En parallèle, le virage écologique voulu par les pouvoirs publics passe mal auprès des agriculteurs/trices qui dénoncent une volonté de les contrôler. La crise aurait pu se limiter à des questions de politique agricole, mais ce mouvement est devenu en quelques jours le fer de lance de la contestation du gouvernement d’Olaf Scholz, le chancelier allemand. Selon un sondage, sept Allemands sur dix soutiendraient la grève.
Entre crise économique et austérité, un gouvernement contraint
Longtemps moteur de l’économie allemande, les exportations industrielles sont en baisse depuis la crise sanitaire. La situation économique, déjà tendue, s’est encore dégradée avec la guerre en Ukraine et la hausse des prix de l’énergie.
En 2023, le pays affiche une légère récession à -0,3% du PIB et l’inflation des denrées alimentaires s’établit à 4,5%. L’économie et les ménages souffrent, le mécontentement s’installe. Le gouvernement, de son côté, devait trouver 17 milliards d’euros pour boucler le budget fédéral, Olaf Scholz, déjà impopulaire, est contraint de pratiquer l’austérité.
C’est dans ce contexte que s’est décidé la fin des subventions sur le diesel ainsi que la suppression de certains avantages fiscaux des agriculteurs/trices. Chez ces derniers/ières domine le sentiment que le gouvernement finance, sur leur dos, le retour à l’équilibre budgétaire, sans tenir compte de leurs difficultés.
Malgré la proposition du gouvernement de reporter la mesure, l’Union des agriculteurs allemands (DBV) a lancé la grève et se retrouve en position de force après seulement huit jours de blocage.
Vers une crise politique ?
Après leur démonstration de force à Berlin le lundi 15 janvier, les agriculteurs/trices entendent négocier l’annulation pure et simple de la mesure gouvernementale.
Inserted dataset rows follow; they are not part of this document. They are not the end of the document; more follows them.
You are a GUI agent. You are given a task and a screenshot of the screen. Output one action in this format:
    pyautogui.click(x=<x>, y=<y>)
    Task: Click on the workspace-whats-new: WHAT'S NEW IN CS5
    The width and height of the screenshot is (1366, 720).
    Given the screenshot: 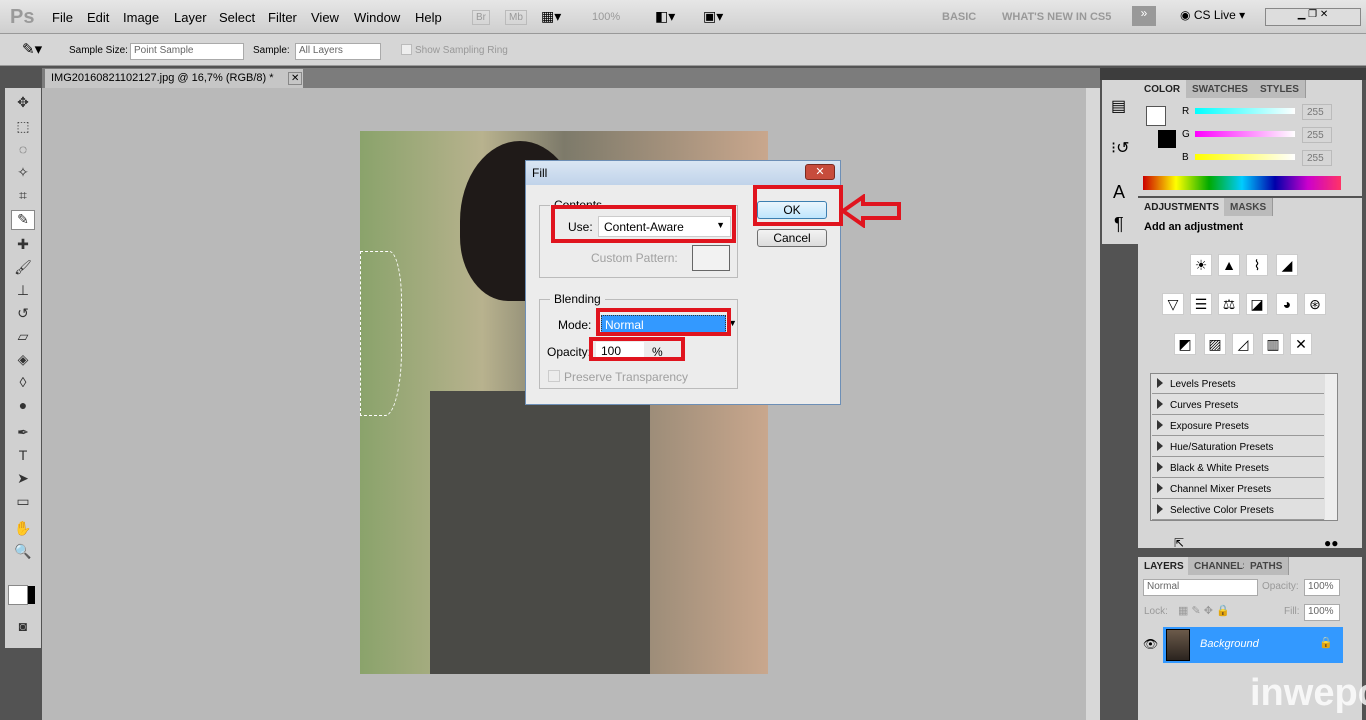 What is the action you would take?
    pyautogui.click(x=1056, y=17)
    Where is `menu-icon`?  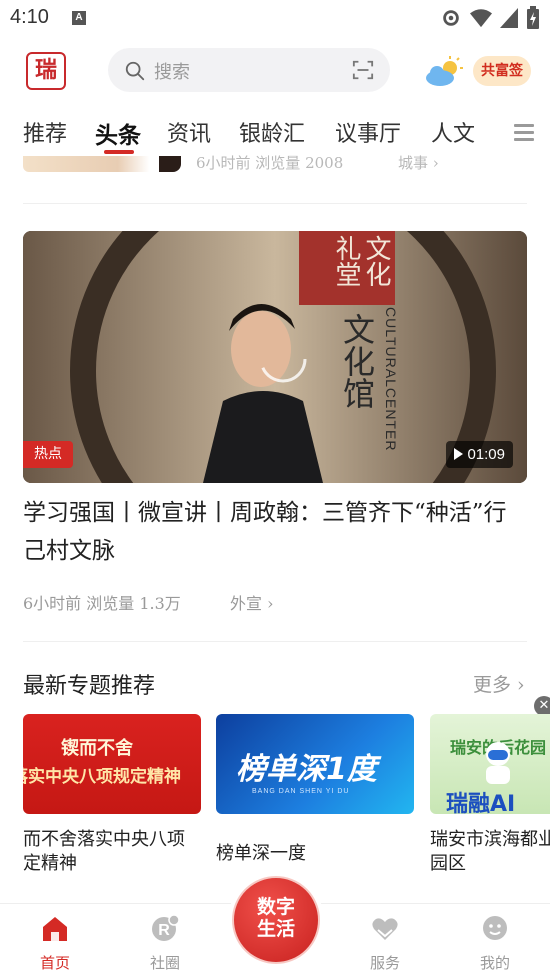 menu-icon is located at coordinates (524, 133).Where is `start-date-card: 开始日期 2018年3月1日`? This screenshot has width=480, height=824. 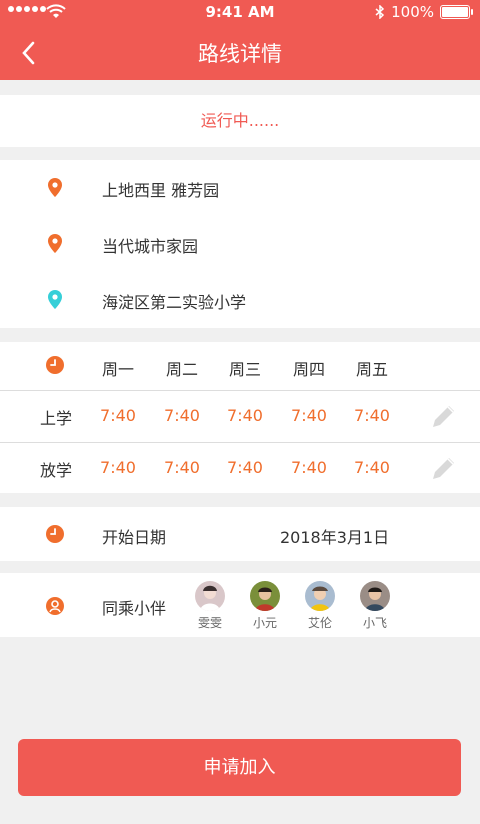
start-date-card: 开始日期 2018年3月1日 is located at coordinates (240, 534).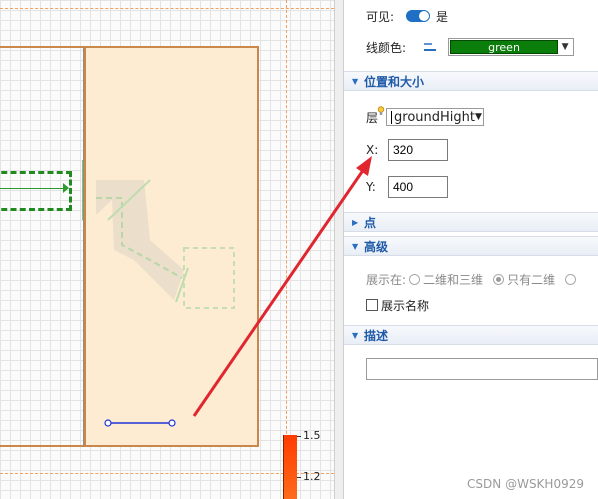  Describe the element at coordinates (290, 467) in the screenshot. I see `color-scale-bar` at that location.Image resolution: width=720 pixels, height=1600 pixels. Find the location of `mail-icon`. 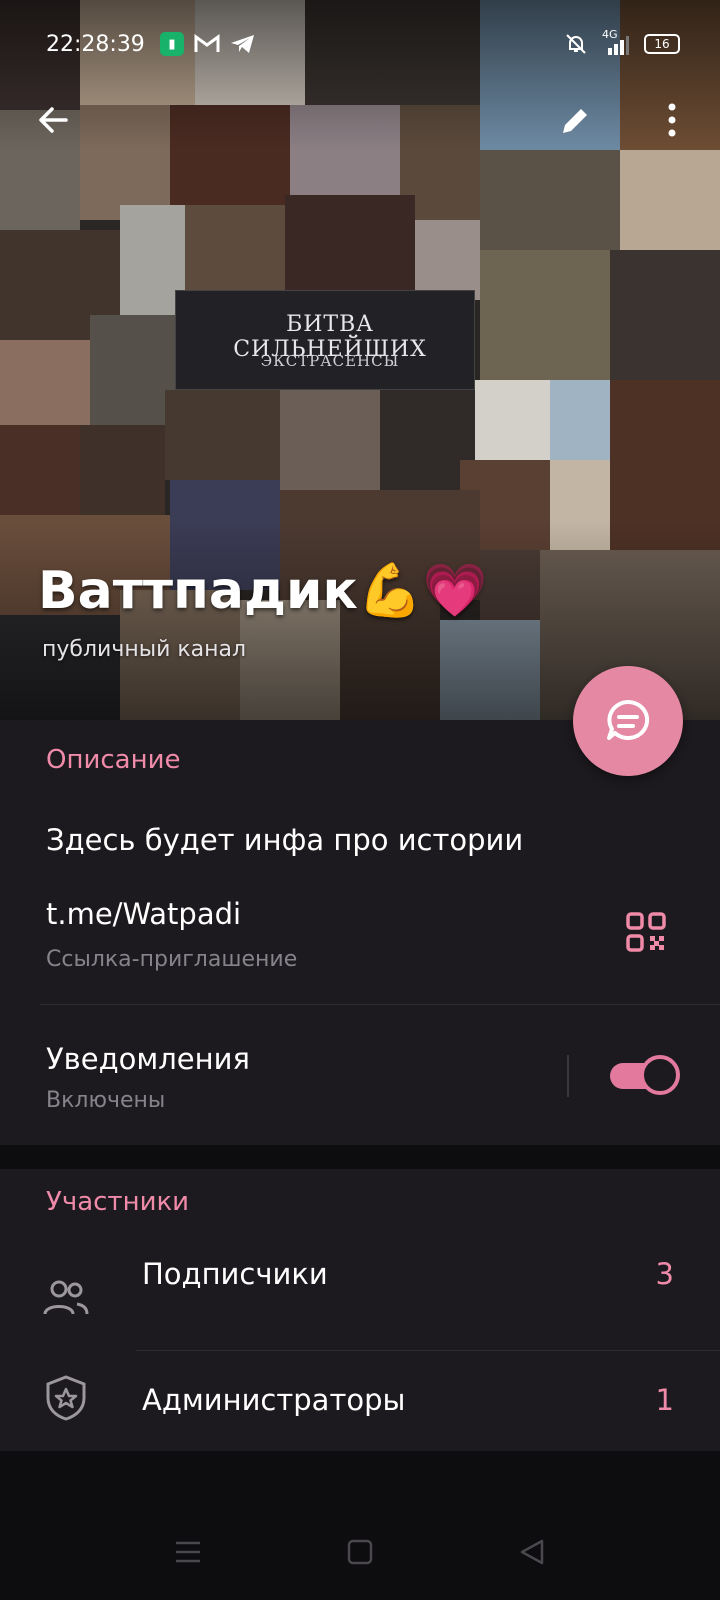

mail-icon is located at coordinates (207, 43).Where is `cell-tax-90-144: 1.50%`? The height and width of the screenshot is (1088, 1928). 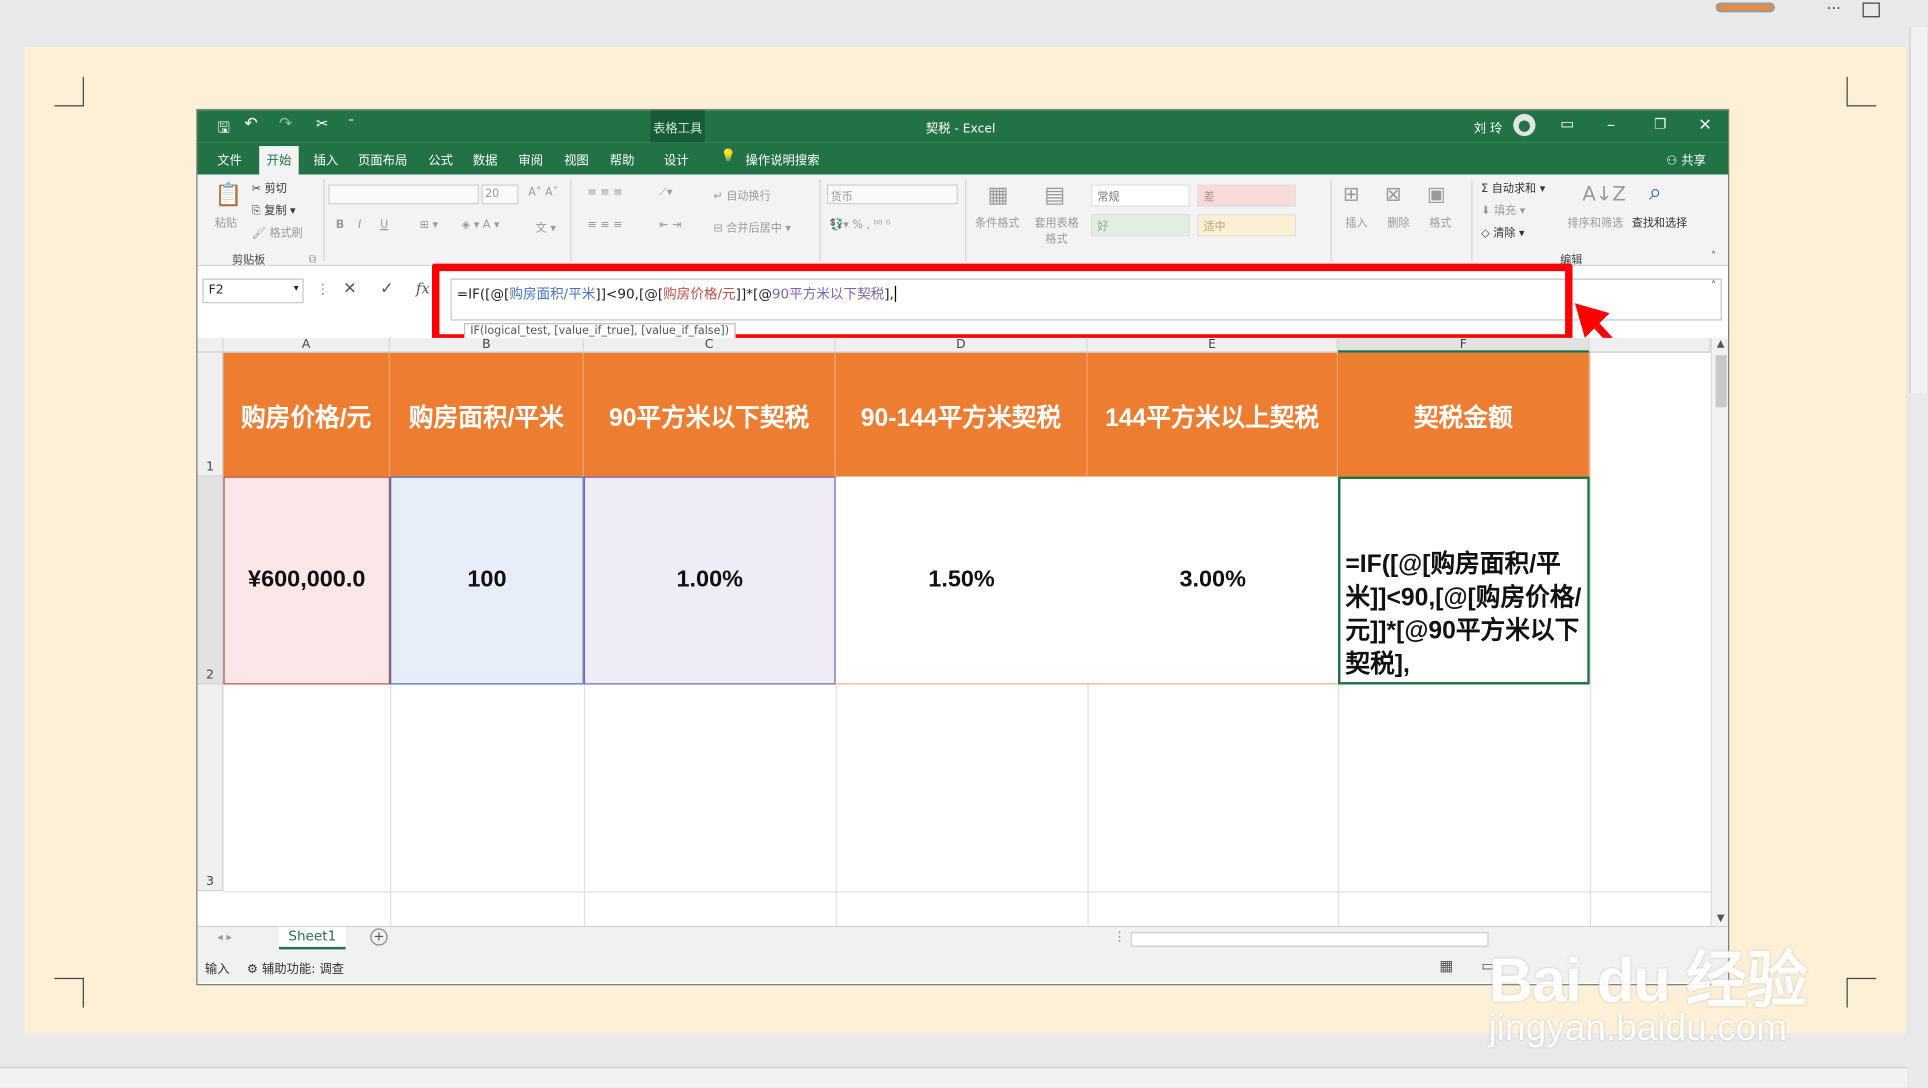 cell-tax-90-144: 1.50% is located at coordinates (962, 581). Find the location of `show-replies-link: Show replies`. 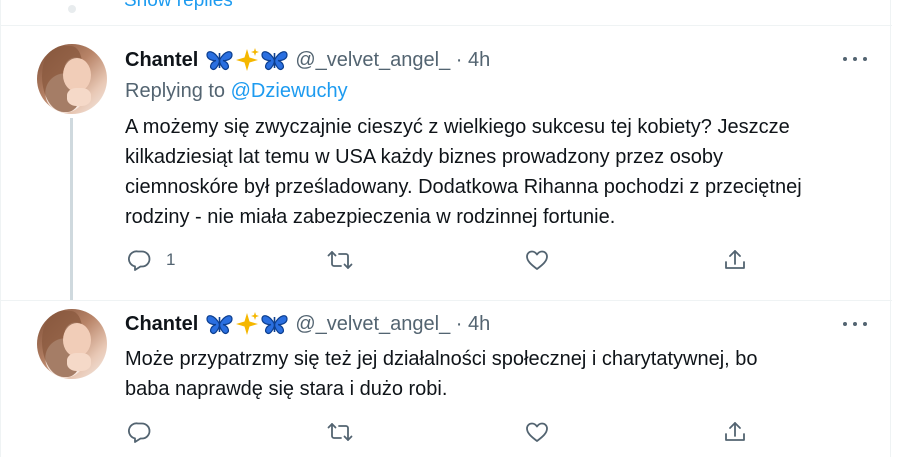

show-replies-link: Show replies is located at coordinates (178, 6).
Les plus radicaux/ales espérant, même, avoir la démission des ministres écologistes de la coalition gouvernementale.
En parallèle, les cheminot(e)s ont fait grève pendant trois jours la semaine dernière pour obtenir des augmentations de salaire, tenant compte de l’inflation. Des appels à la mobilisation tournent déjà dans d’autres secteurs : l’hôtellerie-restauration, le transport maritime et chez les artisan(e)s.
Dans le paysage politique, le parti d’extrême droite Alternative für Deutschland (AfD) essaye de surfer sur la contestation quand des groupes nationalistes multiplient les appels à l’insurrection. Le gouvernement allemand, au plus bas dans les sondages, tente d’endiguer ces contestations qui pourraient se multiplier si l’Allemagne ne retrouve pas rapidement sa situation économique avantageuse, gage de stabilité sociale !
Bref, une actualité à suivre de près. Car qui sait comment ces mouvements impacteront l’Alsace à moyen et long terme.